Search This Blog

Sunday 14 October 2018

The NHS, Ageing & Me

I've just checked in my diary - This year I have had a lot of private medical appointments:
  • 19 with my Osteopath for pain
  • 4 with a Hypnotherapist also for pain
  • 4 with my Podiatrist
  • 6 with my Dentist, routine & a crown
  • 6 with stairlift companies, which means I know I won't have to move house.
A total of  37 appointments which have cost goodness knows how much money. An average consult would be about £50, some are a lot more, Dentists for example. So I'm very lucky I can afford it. Many people can't.

I've also had 22 appointments with various NHS medics, Consultants, GP's, Nurse Practitioners, Physio's...

So, in total that is 59 appointments in 41 weeks to date. Easily more than one a week on average. Occasionally I have had as many as 4 appointments in one week. It feels as if my life has been taken over by my medical conditions. When you include travelling time it certainly takes up a lot of time more or less every week.

I take 9 pills a day, which are free. I've no idea how much that costs. An appointment with a GP apparently costs the NHS £22.60. I think out patients appointments cost £120 according to the 2016/17 NHS Reference Costs data:-
https://improvement.nhs.uk/documents/1972/1_-_Reference_costs_publication_VSnAQ5x.pdf

My point is that having spent my life being a "low maintenance woman" I am now anything but. Keeping me well maintained & "on the road" is getting very expensive, both to me & the NHS. It isn't going to get any cheaper or less time consuming either. Swimming 4 - 5 times a week to keep my range of movement & mobility is another regular time consumer, although very enjoyable too.

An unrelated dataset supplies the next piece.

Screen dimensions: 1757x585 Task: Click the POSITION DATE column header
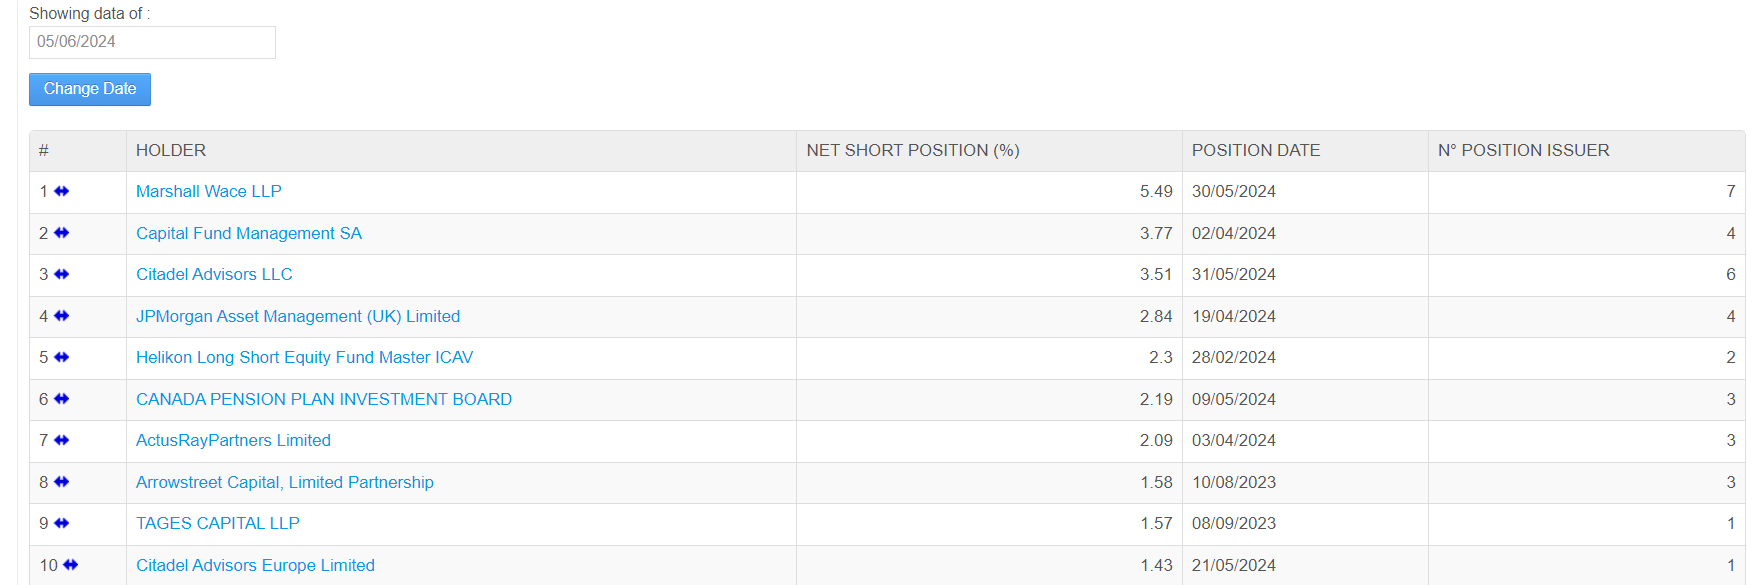pos(1255,150)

I am not alone. My demographic, the "baby boomers" are alive, relatively well & well off & living longer. In 2016 there were 5million people in their 70's in the UK. Survival rates to 70 have increased to 78%. We are set to cost the country quite a lot of money because the NHS has the means to keep us alive. Whether the quality of life is worth that cost is another matter.

As for me I'm grateful for a NHS notionally free at the point of need to everyone. In my experience that is getting ever more difficult to provide. I have seen the cracks in the system. I have also seen the Politicians tinkering with creeping privatisation & the difficulties experienced by hard pressed medics.

If the NHS is to continue with it's unique USP into the 21st century it needs both a radical overhaul & more money.